Saved entries:
☆ ☆ ☆ ☆

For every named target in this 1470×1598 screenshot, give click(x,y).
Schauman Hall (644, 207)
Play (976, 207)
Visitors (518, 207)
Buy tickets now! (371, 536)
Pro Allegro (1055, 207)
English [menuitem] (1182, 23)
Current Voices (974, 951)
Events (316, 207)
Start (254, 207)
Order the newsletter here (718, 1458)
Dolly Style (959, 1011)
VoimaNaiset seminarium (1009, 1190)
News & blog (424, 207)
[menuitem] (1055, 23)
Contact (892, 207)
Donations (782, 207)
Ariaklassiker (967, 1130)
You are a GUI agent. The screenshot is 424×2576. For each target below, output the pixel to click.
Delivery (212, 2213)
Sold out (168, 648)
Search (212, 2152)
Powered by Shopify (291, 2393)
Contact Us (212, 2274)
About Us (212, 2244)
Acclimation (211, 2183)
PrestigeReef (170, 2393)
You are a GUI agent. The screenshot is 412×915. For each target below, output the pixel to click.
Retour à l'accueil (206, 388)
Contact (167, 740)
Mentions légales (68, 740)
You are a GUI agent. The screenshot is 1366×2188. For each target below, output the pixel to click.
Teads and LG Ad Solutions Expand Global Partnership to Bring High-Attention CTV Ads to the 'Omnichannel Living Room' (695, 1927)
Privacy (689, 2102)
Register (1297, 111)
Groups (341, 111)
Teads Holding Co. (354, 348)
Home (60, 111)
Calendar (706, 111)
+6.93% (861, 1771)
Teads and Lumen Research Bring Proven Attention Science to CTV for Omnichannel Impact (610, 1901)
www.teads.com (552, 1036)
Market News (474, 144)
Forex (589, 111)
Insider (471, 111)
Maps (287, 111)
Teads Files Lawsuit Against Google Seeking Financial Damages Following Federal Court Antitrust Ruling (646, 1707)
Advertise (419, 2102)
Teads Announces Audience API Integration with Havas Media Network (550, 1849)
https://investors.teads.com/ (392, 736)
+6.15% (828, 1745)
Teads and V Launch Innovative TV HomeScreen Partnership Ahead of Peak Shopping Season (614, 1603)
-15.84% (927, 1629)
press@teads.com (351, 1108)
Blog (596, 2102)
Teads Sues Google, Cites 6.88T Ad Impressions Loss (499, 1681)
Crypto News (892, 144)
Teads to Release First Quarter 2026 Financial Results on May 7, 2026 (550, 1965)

☆ ☆ ☆ ☆

About this exercise: All of the entries should be repeated word for word.

Finished task:
For every named target in this 1470×1598 screenshot, give click(x,y).
Schauman Hall (644, 207)
Play (976, 207)
Visitors (518, 207)
Buy tickets now! (371, 536)
Pro Allegro (1055, 207)
English [menuitem] (1182, 23)
Current Voices (974, 951)
Events (316, 207)
Start (254, 207)
Order the newsletter here (718, 1458)
Dolly Style (959, 1011)
VoimaNaiset seminarium (1009, 1190)
News & blog (424, 207)
[menuitem] (1055, 23)
Contact (892, 207)
Donations (782, 207)
Ariaklassiker (967, 1130)
You are a GUI agent. The screenshot is 424×2576. For each target below, output the pixel to click.
Delivery (212, 2213)
Sold out (168, 648)
Search (212, 2152)
Powered by Shopify (291, 2393)
Contact Us (212, 2274)
About Us (212, 2244)
Acclimation (211, 2183)
PrestigeReef (170, 2393)
You are a GUI agent. The screenshot is 412×915. For each target below, output the pixel to click.
Retour à l'accueil (206, 388)
Contact (167, 740)
Mentions légales (68, 740)
You are a GUI agent. The screenshot is 1366×2188. For each target below, output the pixel to click.
Teads and LG Ad Solutions Expand Global Partnership to Bring High-Attention CTV Ads to the 'Omnichannel Living Room' (695, 1927)
Privacy (689, 2102)
Register (1297, 111)
Groups (341, 111)
Teads Holding Co. (354, 348)
Home (60, 111)
Calendar (706, 111)
+6.93% (861, 1771)
Teads and Lumen Research Bring Proven Attention Science to CTV for Omnichannel Impact (610, 1901)
www.teads.com (552, 1036)
Market News (474, 144)
Forex (589, 111)
Insider (471, 111)
Maps (287, 111)
Teads Files Lawsuit Against Google Seeking Financial Damages Following Federal Court Antitrust Ruling (646, 1707)
Advertise (419, 2102)
Teads Announces Audience API Integration with Havas Media Network (550, 1849)
https://investors.teads.com/ (392, 736)
+6.15% (828, 1745)
Teads and V Launch Innovative TV HomeScreen Partnership Ahead of Peak Shopping Season (614, 1603)
-15.84% (927, 1629)
press@teads.com (351, 1108)
Blog (596, 2102)
Teads Sues Google, Cites 6.88T Ad Impressions Loss (499, 1681)
Crypto News (892, 144)
Teads to Release First Quarter 2026 Financial Results on May 7, 2026 (550, 1965)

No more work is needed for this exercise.